Dico questo non perché sia pervaso da chissà quale fede incondizionata. Ma perché, alternandomi con mia sorella al capezzale di papà per quattro anni, compiendo funzioni che mai avrei lontanamente pensato di essere capace di adempiere, ho cambiato il mio modo di intendere la vita, apprezzandone ogni momento come se fosse l'ultimo.

Se non avessi resistito all'impulso di “aiutare” papà a morire - per altro senza che fosse stato lui stesso a implorarmi di farlo – interiormente non sarei cambiato come invece quell'esperienza dolorosa ha fatto sì che cambiassi.

Non mi stancherò mai di ribadire che il più grande insegnamento che potesse darmi papà me lo ha dato attraverso la malattia.

Nella sua sofferenza, e in quella che di riflesso noi provavamo per lui, pur non essendone consapevole, papà non ha mai perso la sua dignità di uomo perché non ha mai smesso di insegnarci a vivere.

Non condanno la scelta di Brittany né quella di altre persone che come lei scelgono l'eutanasia per sfuggire alle sofferenze di un male incurabile. Ognuno è padrone della propria esistenza ed è dunque libero di decidere serenamente che farne. Il punto è che la propria vita, per quanto uno non ne sia cosciente, è legata indissolubilmente a tante altre vite. Pertanto nessuno potrà mai sapere se attraverso la propria sofferenza qualcuno non possa trovare una ragione di vita migliore.

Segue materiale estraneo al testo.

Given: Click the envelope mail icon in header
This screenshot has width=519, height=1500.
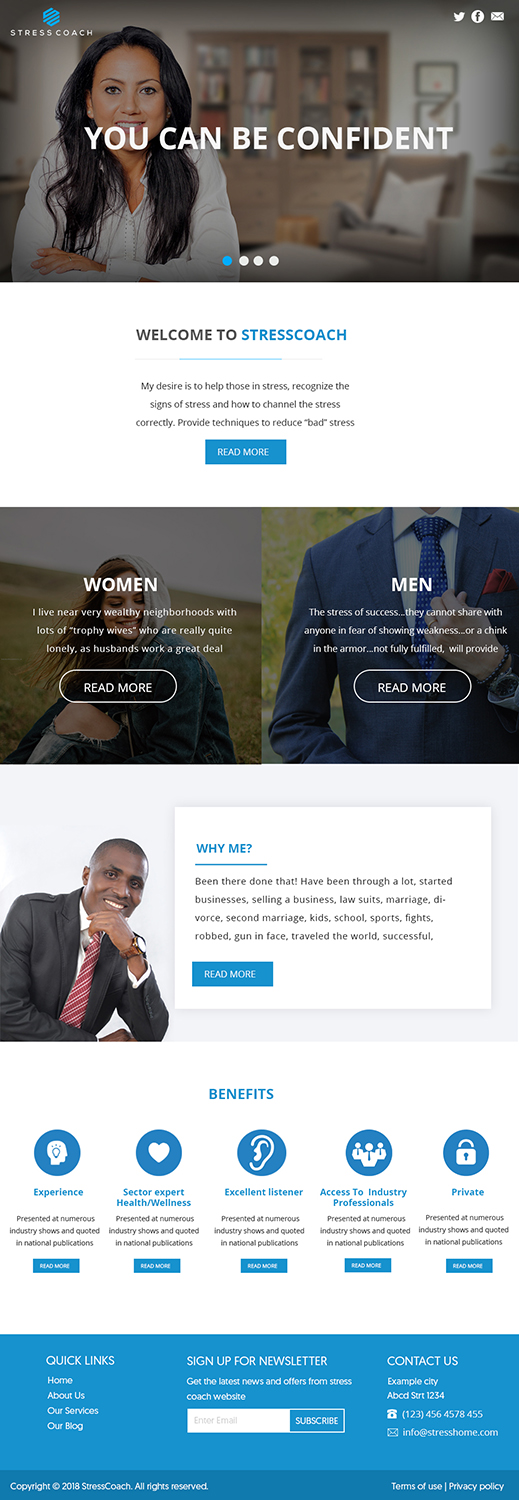Looking at the screenshot, I should pyautogui.click(x=498, y=16).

Nello stesso tempo nessuno può giudicare in negativo chi sceglie l'eutanasia perché nessuno potrà mai sapere né se quella scelta, in apparenza egoistica e irrispettosa verso Dio e la Vita, non possa alimentare negli altri una riflessione sul valore reale della Vita, né se chi decidesse di attuarla non sia un inconsapevole strumento della Vita affinché sorga negli altri tale riflessione!